Adobe is committed to providing safe and secure product experience for our customers by adhering to the latest industry standard security protocols. As a part of that process, Adobe Sign is ending support (August 2019) for older API authentication model that allowed sending username and password in the API call. Please see the security notice.
Following are the steps you need to take to move to a secure authentication model:
►Use REST APIs
Enhancement to Adobe Sign APIs are now restricted to only REST APIs. Please follow the documentation available here for learning more about the REST API. You can also quickly try out the REST API on the swagger documentation.
The very first step to enable an end user to use your client app with Adobe Sign is to have the end-user authenticate with Adobe. The recommended way for authenticating end users with Adobe Sign is the standard OAuth 2.0 protocol. Please refer to this step-by-step guide on creating your application and having it integrated with Adobe Sign OAuth workflow.
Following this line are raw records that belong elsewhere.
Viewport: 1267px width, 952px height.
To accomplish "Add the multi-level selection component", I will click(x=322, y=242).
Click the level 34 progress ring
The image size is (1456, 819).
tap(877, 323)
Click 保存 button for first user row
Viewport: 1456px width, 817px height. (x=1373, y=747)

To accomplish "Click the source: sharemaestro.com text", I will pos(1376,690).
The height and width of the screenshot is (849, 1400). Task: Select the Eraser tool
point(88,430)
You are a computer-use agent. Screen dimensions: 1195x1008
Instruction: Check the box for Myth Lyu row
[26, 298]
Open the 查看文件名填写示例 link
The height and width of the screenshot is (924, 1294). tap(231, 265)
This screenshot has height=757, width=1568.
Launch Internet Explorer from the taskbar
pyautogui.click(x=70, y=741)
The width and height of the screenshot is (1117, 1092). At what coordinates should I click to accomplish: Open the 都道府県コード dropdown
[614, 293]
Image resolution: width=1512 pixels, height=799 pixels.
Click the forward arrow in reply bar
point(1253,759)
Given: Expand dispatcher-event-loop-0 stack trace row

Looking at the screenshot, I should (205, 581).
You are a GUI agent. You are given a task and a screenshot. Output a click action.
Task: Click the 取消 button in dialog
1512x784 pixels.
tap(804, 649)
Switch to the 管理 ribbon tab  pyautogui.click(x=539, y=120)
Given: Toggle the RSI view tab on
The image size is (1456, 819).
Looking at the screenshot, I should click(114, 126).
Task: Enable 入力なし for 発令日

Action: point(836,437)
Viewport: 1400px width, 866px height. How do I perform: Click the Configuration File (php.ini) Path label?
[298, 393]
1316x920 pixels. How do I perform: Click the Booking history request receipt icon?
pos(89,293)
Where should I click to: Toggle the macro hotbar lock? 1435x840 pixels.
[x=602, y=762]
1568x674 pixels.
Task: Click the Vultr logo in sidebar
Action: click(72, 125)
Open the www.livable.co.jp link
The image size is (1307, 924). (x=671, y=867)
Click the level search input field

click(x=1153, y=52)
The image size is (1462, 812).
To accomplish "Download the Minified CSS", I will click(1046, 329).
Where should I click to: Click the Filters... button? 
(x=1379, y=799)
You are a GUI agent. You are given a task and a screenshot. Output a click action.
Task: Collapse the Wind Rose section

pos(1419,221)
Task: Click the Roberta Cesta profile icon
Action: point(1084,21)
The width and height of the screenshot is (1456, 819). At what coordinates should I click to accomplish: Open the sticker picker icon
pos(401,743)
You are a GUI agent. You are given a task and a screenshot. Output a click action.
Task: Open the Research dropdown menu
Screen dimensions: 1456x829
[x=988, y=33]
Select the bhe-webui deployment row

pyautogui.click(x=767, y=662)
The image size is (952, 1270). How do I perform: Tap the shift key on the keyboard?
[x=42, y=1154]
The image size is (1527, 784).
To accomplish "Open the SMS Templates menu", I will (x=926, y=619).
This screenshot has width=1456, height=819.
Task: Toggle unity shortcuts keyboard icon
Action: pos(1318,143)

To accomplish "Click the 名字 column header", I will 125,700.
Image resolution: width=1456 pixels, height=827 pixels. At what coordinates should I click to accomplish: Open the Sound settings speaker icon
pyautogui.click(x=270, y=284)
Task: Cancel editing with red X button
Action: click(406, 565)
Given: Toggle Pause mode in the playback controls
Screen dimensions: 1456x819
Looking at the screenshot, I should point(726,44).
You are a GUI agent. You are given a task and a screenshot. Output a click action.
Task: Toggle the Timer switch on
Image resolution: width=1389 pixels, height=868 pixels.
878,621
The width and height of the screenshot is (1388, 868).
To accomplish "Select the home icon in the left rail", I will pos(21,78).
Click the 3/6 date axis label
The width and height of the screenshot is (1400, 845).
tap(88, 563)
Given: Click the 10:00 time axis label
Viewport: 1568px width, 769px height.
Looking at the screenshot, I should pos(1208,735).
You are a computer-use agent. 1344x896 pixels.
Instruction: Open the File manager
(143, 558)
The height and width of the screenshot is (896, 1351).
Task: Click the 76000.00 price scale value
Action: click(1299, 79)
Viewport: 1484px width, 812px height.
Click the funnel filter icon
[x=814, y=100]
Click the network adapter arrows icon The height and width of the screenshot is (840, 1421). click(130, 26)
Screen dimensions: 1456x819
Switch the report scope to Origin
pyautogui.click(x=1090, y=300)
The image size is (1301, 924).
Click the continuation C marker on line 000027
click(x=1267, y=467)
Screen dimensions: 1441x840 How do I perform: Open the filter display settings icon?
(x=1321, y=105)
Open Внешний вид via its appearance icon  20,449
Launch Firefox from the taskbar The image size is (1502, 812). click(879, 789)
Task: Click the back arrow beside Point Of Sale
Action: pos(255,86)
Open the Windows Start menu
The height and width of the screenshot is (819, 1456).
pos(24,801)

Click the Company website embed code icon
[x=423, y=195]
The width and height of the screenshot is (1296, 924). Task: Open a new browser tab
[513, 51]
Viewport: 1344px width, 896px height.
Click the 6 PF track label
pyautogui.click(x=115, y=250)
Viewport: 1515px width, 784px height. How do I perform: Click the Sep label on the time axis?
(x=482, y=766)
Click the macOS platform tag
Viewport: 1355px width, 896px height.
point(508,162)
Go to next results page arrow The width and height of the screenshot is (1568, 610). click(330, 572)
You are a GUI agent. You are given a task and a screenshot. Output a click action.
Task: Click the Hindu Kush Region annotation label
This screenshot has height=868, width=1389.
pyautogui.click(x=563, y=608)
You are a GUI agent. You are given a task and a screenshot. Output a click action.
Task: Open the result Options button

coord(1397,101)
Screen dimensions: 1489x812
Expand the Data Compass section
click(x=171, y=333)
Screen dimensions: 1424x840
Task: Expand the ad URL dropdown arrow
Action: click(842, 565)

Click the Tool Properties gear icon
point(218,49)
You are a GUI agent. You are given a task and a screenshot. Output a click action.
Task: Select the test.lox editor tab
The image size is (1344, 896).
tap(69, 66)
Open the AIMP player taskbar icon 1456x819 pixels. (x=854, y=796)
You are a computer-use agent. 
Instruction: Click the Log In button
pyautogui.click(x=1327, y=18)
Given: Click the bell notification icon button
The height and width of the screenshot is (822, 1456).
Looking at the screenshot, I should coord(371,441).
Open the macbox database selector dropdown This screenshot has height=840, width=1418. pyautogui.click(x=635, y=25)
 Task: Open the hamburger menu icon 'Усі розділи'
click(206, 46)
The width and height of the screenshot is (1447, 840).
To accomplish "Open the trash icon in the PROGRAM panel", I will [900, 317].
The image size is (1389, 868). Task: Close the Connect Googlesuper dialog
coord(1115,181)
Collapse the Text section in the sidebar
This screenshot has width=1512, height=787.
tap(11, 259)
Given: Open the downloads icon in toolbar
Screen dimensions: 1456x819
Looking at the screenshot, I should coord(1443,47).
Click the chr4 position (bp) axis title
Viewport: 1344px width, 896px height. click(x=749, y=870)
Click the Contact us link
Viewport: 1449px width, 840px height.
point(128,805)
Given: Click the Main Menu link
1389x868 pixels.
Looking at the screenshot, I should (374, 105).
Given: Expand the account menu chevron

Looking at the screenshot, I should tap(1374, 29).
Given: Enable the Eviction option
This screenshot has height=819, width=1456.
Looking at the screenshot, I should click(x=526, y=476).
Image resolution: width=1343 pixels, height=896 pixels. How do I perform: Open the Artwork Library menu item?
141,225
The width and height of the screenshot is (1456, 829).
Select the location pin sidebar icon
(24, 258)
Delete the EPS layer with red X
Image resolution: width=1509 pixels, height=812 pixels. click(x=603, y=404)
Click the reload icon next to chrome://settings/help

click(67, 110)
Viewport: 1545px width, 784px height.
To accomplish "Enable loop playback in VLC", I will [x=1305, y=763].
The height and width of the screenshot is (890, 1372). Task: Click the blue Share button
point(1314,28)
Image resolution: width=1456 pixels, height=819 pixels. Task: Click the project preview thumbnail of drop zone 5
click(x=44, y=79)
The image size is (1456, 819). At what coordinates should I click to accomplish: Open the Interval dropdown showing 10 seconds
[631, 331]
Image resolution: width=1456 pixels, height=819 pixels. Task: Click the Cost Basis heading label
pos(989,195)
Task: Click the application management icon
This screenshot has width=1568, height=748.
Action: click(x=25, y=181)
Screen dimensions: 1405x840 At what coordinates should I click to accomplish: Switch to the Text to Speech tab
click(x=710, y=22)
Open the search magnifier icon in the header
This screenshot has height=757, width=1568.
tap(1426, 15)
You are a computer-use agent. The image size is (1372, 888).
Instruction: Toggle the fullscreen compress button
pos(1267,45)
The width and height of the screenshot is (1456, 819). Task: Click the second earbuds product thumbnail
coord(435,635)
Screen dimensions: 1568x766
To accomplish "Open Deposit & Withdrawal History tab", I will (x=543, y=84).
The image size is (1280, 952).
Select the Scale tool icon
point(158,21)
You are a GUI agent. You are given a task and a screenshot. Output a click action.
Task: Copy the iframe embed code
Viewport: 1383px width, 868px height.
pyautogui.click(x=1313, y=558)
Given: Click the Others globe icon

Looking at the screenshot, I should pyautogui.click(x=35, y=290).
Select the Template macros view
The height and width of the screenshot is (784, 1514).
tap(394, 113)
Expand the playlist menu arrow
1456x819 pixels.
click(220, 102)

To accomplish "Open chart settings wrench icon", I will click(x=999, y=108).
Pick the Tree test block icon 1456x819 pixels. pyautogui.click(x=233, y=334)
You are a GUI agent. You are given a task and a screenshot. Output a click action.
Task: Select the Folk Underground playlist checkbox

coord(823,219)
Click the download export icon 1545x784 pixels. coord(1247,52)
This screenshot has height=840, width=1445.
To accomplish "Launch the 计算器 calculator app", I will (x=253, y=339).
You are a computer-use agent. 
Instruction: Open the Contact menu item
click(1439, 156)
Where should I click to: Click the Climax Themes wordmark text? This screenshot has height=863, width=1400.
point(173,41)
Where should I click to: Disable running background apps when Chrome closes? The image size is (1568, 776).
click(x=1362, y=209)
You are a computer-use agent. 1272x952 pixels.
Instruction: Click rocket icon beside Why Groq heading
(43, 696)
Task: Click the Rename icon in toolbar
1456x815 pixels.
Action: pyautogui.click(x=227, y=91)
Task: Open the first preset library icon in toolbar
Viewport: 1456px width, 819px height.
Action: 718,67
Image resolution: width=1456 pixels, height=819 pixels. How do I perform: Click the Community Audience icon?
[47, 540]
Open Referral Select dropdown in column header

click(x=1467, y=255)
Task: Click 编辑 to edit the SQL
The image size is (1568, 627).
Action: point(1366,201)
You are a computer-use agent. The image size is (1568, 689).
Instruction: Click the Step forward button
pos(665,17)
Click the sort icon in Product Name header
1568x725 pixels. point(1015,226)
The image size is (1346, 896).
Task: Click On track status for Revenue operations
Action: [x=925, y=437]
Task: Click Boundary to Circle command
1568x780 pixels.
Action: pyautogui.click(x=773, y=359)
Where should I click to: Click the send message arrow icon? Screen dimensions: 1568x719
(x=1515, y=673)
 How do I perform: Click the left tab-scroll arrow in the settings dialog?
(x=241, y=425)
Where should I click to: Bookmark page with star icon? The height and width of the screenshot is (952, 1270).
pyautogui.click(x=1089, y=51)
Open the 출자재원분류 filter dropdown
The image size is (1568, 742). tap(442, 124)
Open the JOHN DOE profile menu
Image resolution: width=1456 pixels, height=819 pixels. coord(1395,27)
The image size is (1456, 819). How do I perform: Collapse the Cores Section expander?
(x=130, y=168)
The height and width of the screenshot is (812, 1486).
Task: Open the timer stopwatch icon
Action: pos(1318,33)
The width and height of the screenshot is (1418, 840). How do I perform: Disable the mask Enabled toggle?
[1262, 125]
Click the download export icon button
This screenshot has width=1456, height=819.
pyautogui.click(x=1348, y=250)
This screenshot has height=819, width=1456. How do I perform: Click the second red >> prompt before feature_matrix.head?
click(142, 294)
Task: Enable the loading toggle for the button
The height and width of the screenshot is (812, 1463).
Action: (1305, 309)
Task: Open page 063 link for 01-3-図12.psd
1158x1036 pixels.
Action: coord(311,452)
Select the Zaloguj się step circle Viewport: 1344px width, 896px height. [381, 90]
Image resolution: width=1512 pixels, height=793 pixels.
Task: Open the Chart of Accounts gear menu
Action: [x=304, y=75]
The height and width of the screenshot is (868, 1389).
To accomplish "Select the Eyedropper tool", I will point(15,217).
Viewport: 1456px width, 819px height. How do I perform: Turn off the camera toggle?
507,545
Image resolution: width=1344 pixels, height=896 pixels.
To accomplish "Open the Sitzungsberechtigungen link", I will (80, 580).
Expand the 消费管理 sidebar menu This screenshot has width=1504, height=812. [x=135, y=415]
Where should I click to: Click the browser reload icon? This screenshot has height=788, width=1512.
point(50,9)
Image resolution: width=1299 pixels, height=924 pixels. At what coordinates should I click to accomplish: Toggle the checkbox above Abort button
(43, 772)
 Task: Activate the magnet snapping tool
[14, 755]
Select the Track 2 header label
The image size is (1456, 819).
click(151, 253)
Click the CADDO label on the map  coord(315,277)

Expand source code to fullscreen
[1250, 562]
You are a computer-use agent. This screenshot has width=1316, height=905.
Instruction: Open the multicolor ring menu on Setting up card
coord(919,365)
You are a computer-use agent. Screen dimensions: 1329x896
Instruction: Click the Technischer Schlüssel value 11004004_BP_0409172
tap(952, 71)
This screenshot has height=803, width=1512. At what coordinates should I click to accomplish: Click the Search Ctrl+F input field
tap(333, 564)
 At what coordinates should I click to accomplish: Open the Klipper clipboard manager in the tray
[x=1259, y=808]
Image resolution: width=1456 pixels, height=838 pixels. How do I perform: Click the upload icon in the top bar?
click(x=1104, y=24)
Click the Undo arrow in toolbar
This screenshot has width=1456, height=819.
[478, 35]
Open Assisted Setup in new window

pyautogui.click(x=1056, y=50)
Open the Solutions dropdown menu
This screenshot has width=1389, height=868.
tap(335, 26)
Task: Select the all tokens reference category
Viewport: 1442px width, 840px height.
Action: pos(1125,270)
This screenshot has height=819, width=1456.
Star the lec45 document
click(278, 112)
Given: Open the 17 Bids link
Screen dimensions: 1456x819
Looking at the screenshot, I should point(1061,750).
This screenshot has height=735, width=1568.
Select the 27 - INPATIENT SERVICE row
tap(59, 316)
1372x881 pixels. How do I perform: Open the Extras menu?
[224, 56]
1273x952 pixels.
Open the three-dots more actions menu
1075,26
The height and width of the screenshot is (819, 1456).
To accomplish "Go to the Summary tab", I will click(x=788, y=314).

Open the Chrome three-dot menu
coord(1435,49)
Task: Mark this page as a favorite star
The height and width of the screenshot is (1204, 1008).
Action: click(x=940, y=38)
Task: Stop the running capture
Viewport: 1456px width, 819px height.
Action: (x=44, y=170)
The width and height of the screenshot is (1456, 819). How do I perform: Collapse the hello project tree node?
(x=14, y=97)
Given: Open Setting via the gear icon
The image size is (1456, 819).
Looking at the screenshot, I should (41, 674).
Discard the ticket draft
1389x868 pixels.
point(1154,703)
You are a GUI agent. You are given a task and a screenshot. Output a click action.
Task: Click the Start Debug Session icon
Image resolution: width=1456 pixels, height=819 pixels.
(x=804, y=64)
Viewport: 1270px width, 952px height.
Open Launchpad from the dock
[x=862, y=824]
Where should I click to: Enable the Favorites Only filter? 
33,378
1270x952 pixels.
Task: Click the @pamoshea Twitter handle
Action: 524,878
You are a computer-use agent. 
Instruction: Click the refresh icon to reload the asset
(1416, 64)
The general recommendation is that every user in the organization should directly authenticate with Adobe while using your client app to have their unique access tokens issued. SAML configuration with Adobe Sign in your user's organization provides an easy way to do so. However, there might be enterprise use-cases where only a single admin is required to authenticate with Adobe and other users in this organization can just use the client without Adobe login. This is possible via OAUTH modifiers concept that Adobe Sign provides. Modifiers enable clients to call APIs with admins’ OAUTH token and actual regular user’s identity in “x-api-user” header. Please refer the guide available here for more details on modifiers.